Turning institutional memory into embedded operational intelligence

Meanwhile, incident response is shifting from manual triage workflows to system-aware automation where operational knowledge is embedded directly into observability and infrastructure layers. Typically, at the infrastructure layer, organizations standardize on common monitoring stacks and just-in-time privileged access. But the operational workflows around those tools often depend on manual triage with bridge calls, ticket routing, and escalation chains that play out over hours or days. Manual triage creates operational bottlenecks that some organizations bypass with agentic AI. By granting LLMs controlled access to crawl system diagrams and observability outputs, teams move from reactive investigation to automated diagnosis and routing. This leads to agentic AI systems that are able to collapse incident response timelines by integrating directly with infrastructure metadata, observability pipelines, and system topology. In Bandari's words, "the teams no longer waste five to six hours managing the issue because within a minute, we can identify the potential root cause and the system will generate an RCA document." This small change enables teams to embed the operational knowledge directly into the tooling layer rather than relying on institutional memory. "With risk-based routing, the LLM identifies who we need to contact, searches all the knowledge documents, and finds all the server owners. It provides the appropriate point of contact, change coordinators, and escalation paths," he said.
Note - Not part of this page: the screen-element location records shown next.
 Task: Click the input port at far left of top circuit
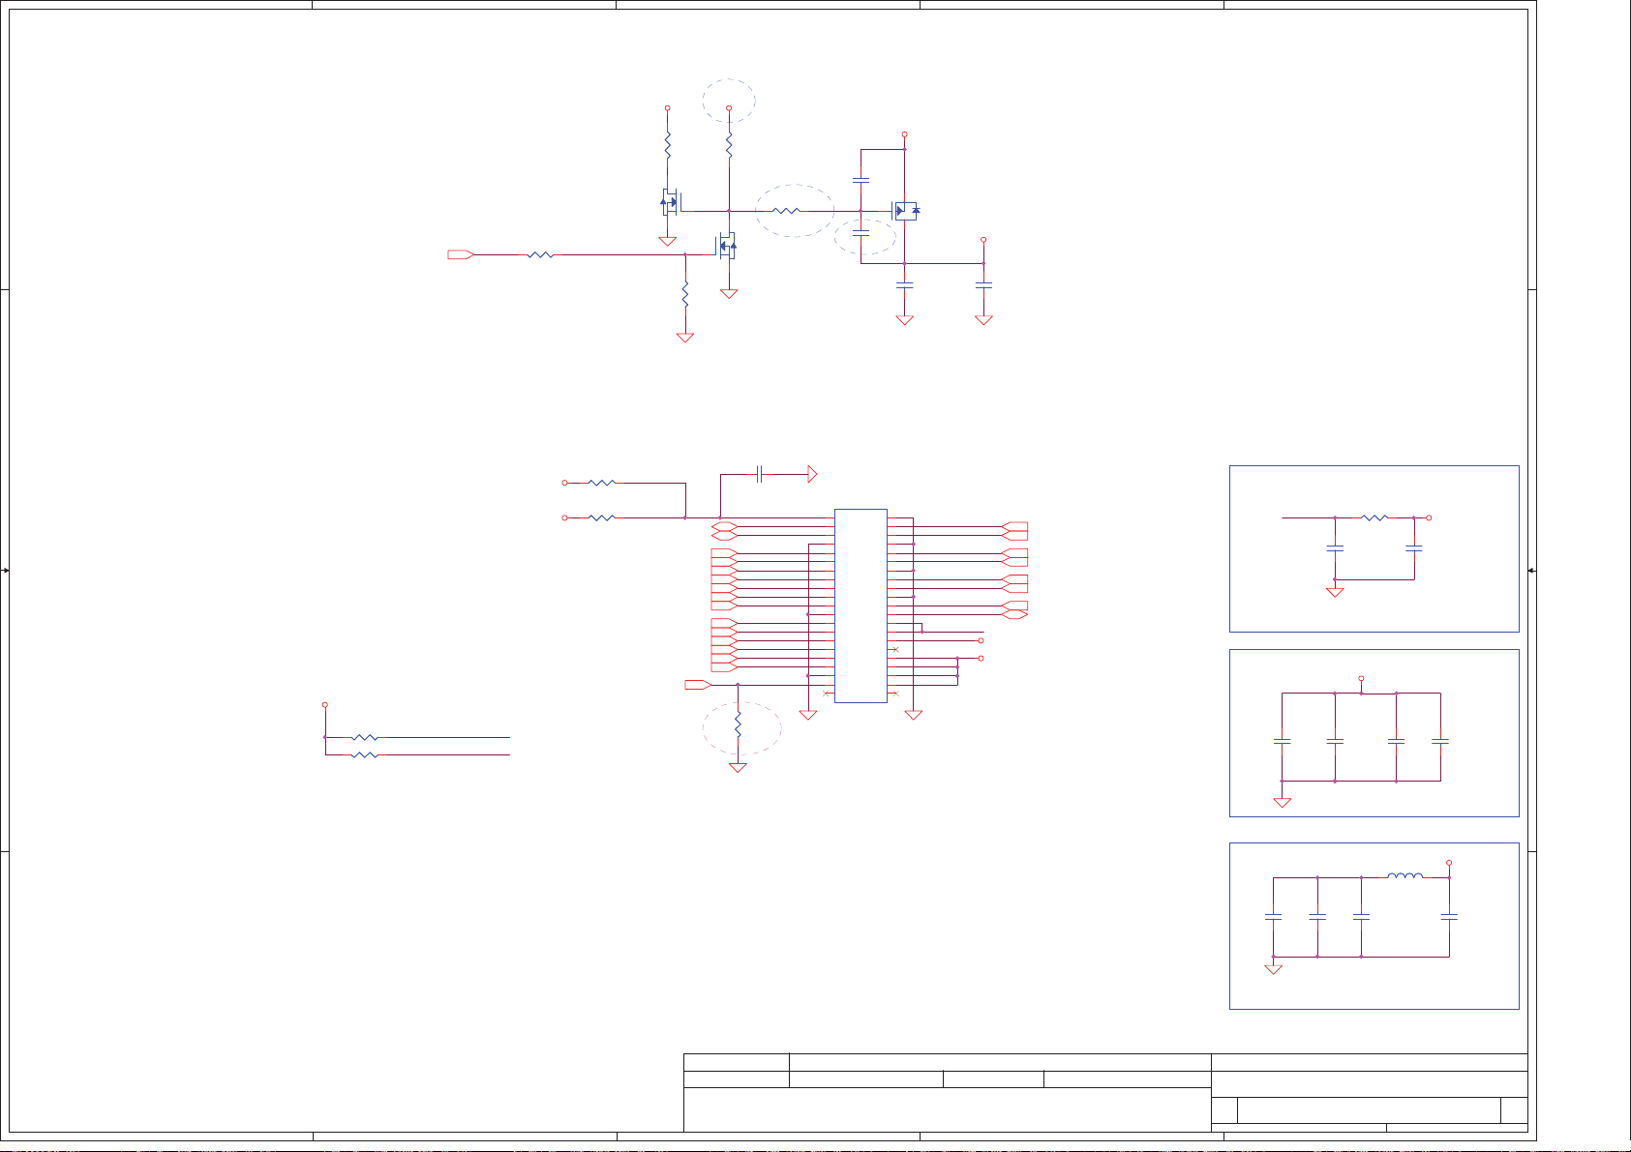click(x=460, y=254)
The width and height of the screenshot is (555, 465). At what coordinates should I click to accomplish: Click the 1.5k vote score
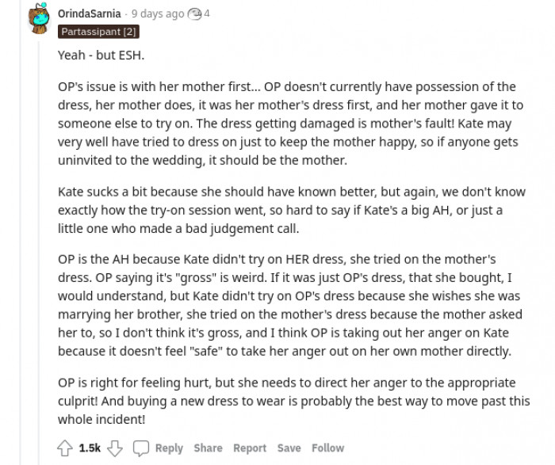click(90, 448)
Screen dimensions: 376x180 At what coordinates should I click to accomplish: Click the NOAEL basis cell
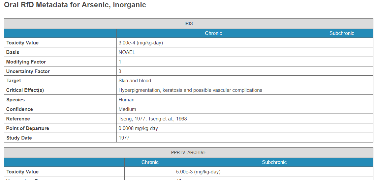[x=127, y=52]
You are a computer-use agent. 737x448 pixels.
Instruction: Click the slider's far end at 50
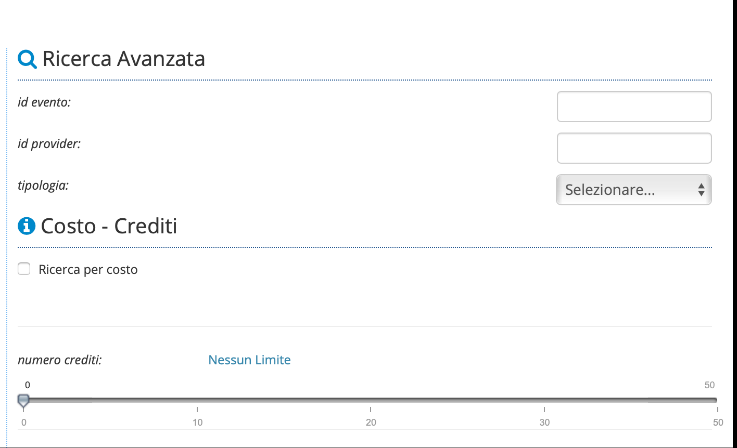pos(716,400)
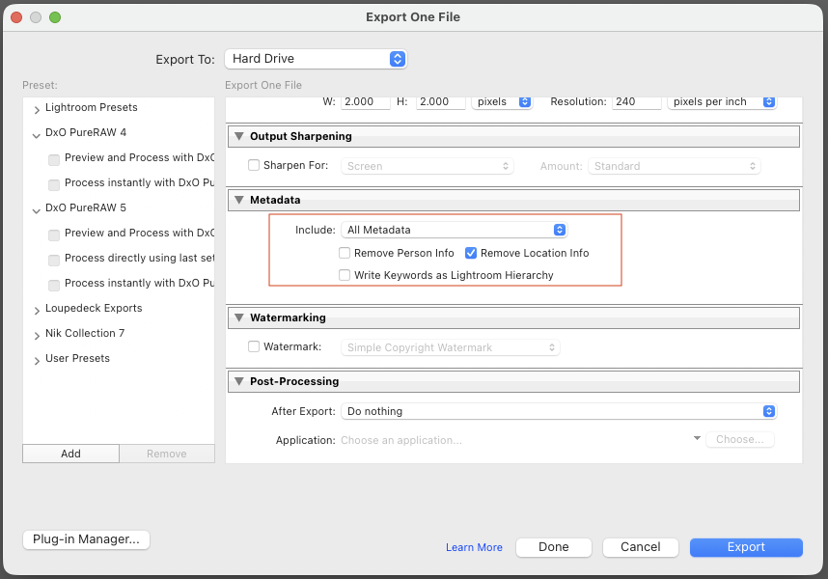The height and width of the screenshot is (579, 828).
Task: Collapse the Metadata section triangle
Action: point(239,200)
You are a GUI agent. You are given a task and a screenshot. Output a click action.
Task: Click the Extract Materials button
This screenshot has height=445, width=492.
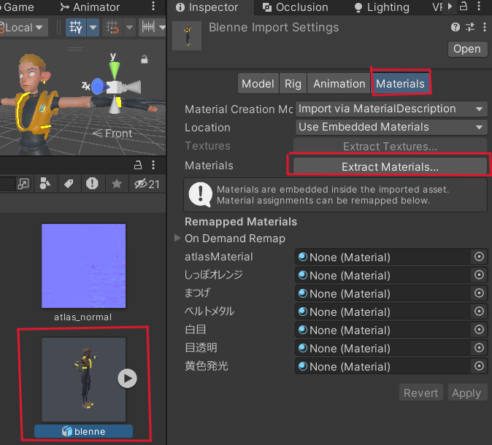pyautogui.click(x=390, y=166)
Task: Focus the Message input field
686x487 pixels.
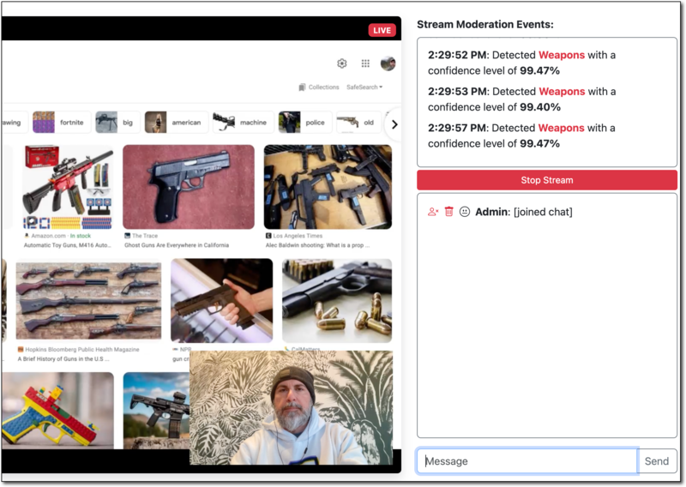Action: [x=527, y=461]
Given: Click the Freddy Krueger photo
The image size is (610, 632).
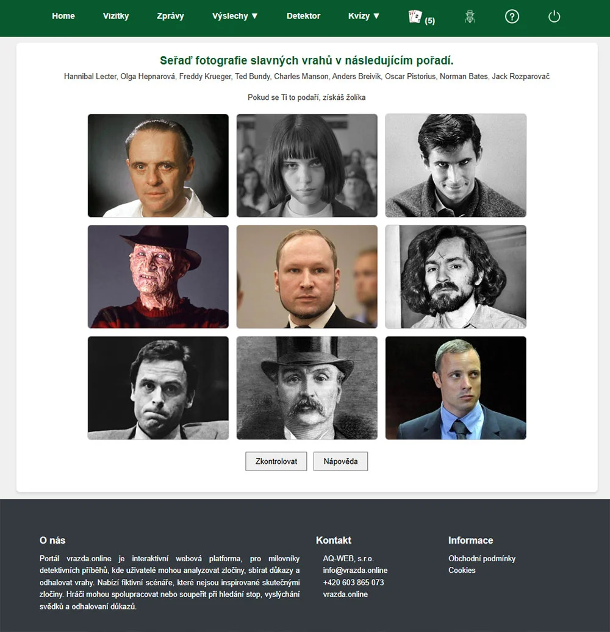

From periodic audits to continuous evidence

Static, point-in-time audits are giving way to continuous monitoring as the way regulated industries demonstrate control. "AI is shaping the future by providing real-time monitoring of data and models for continuous compliance instead of periodic audits," Bandari said. The teams set up for that shift have already pushed enforcement out of approval workflows and into the query layer, where every data access generates its own evidence. The ones still treating compliance as something the application logic handles will spend the next audit cycle reconstructing from logs what their architecture should have been producing in real time.